### What this task involves
Check every line below for the word "three" and copy each one that has it.

### Stored data
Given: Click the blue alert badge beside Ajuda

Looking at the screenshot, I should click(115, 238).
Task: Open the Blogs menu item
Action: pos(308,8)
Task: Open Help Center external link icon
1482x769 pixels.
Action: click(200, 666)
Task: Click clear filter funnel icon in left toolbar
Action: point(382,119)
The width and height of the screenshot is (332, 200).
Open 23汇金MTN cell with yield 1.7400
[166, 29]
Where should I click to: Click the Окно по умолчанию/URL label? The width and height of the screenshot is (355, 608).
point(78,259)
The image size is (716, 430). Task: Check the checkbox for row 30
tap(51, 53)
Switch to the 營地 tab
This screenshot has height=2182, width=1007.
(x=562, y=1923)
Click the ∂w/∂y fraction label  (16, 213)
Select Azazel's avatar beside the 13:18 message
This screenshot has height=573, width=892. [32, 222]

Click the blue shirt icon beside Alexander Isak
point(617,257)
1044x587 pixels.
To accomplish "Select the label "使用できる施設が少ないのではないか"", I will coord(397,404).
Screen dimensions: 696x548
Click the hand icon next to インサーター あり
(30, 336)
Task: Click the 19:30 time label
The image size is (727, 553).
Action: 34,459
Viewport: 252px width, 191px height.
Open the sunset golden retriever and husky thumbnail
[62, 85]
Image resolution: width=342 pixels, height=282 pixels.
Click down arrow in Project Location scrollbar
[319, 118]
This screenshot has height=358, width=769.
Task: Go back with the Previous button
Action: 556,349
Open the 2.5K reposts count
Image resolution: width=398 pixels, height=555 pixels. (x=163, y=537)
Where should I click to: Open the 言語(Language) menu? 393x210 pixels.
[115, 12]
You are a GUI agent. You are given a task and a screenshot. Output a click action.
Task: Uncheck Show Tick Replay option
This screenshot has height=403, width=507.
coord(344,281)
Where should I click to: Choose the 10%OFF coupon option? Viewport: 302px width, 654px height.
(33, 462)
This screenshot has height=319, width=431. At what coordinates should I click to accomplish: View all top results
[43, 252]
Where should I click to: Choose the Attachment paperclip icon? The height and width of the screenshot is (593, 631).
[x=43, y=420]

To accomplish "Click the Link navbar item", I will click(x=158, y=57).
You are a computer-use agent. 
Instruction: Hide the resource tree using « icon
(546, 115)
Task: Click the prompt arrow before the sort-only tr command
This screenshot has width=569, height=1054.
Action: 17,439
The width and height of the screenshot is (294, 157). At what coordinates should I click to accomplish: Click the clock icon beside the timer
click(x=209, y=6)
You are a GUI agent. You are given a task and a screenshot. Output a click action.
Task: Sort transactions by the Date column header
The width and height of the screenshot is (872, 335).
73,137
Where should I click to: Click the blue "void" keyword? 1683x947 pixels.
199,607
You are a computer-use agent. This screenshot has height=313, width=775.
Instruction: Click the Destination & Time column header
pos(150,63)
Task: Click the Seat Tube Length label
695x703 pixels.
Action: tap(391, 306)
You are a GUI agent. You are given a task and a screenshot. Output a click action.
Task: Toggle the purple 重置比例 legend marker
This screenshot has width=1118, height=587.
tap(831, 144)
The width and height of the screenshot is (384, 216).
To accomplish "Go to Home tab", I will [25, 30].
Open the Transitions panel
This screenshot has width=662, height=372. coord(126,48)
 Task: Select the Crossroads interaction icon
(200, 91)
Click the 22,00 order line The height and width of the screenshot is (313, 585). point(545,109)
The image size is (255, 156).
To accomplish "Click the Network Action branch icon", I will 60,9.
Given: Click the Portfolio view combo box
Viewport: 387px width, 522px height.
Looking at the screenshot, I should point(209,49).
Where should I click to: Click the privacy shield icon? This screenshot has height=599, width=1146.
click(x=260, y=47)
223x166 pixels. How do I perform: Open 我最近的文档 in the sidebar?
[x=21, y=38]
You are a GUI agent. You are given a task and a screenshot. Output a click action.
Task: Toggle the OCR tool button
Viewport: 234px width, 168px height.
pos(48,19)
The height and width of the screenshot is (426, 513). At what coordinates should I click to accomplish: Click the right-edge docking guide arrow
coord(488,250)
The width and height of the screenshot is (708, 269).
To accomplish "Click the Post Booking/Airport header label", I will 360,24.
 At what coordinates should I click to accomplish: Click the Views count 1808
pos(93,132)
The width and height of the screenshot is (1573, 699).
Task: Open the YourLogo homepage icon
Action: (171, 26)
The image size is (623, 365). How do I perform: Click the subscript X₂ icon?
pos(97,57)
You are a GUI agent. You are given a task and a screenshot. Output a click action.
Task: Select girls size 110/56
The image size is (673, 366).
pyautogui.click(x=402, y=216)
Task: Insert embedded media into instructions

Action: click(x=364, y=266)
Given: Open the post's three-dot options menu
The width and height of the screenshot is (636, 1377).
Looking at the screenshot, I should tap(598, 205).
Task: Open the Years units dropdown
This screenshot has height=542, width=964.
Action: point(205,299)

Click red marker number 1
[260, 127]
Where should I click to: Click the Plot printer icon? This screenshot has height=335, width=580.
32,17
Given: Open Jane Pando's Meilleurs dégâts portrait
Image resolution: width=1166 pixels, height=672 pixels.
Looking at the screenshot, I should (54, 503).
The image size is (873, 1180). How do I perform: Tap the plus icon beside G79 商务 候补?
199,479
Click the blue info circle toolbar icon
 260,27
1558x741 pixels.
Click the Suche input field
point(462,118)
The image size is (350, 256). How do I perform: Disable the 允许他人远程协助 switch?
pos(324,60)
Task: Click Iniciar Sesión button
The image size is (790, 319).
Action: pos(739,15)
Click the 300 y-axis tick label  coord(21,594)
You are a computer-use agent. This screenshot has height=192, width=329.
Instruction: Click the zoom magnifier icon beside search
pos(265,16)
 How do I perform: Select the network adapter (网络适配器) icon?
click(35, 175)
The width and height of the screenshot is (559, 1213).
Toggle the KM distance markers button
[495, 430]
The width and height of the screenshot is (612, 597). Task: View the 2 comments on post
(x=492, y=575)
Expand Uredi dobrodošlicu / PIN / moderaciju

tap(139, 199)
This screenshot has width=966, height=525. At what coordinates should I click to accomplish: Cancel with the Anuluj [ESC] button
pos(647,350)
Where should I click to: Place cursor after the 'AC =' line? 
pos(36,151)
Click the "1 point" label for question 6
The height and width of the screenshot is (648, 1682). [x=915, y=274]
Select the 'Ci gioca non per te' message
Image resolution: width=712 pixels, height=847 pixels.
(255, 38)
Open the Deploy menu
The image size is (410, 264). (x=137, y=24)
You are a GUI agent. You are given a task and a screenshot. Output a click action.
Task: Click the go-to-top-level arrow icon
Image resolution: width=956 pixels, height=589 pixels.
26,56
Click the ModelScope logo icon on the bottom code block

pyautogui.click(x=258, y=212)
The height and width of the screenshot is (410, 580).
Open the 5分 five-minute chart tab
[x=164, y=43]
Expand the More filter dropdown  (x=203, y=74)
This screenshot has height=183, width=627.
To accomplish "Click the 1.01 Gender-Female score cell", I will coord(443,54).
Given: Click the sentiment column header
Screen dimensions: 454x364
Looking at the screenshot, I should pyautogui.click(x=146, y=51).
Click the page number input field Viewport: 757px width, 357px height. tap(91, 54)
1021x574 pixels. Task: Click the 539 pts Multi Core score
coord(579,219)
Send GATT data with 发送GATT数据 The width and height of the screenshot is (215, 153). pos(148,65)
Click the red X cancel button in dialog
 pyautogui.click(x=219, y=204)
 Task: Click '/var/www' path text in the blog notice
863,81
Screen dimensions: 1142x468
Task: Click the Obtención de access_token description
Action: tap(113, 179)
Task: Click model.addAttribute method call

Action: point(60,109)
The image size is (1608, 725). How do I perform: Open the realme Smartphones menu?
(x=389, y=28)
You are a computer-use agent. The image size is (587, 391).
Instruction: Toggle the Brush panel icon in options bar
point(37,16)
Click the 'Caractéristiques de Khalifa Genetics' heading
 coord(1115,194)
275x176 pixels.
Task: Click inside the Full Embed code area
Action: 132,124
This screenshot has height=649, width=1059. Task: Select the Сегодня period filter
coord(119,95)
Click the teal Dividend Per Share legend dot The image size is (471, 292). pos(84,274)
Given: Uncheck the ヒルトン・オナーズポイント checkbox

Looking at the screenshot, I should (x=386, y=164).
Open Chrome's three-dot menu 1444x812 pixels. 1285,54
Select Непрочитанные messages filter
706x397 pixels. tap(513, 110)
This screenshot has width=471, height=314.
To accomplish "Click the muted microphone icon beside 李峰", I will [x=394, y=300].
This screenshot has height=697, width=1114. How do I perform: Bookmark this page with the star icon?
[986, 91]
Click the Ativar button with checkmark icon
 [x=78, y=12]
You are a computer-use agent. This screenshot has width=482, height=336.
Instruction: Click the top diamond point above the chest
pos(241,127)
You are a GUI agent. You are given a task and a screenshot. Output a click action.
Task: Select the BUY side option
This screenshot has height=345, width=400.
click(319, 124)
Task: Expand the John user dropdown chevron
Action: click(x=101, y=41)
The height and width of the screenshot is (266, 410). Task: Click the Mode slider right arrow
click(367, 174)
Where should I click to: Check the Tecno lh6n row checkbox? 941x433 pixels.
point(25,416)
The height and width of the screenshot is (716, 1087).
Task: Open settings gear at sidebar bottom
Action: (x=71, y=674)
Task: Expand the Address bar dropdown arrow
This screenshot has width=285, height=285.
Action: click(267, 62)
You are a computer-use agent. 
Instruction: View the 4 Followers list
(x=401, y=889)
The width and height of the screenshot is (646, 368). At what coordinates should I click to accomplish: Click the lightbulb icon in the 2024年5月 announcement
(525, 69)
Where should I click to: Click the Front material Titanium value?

### Exercise solution
Given: Open the post's three-dot options menu
Open Chrome's three-dot menu 1444x812 pixels. 1285,54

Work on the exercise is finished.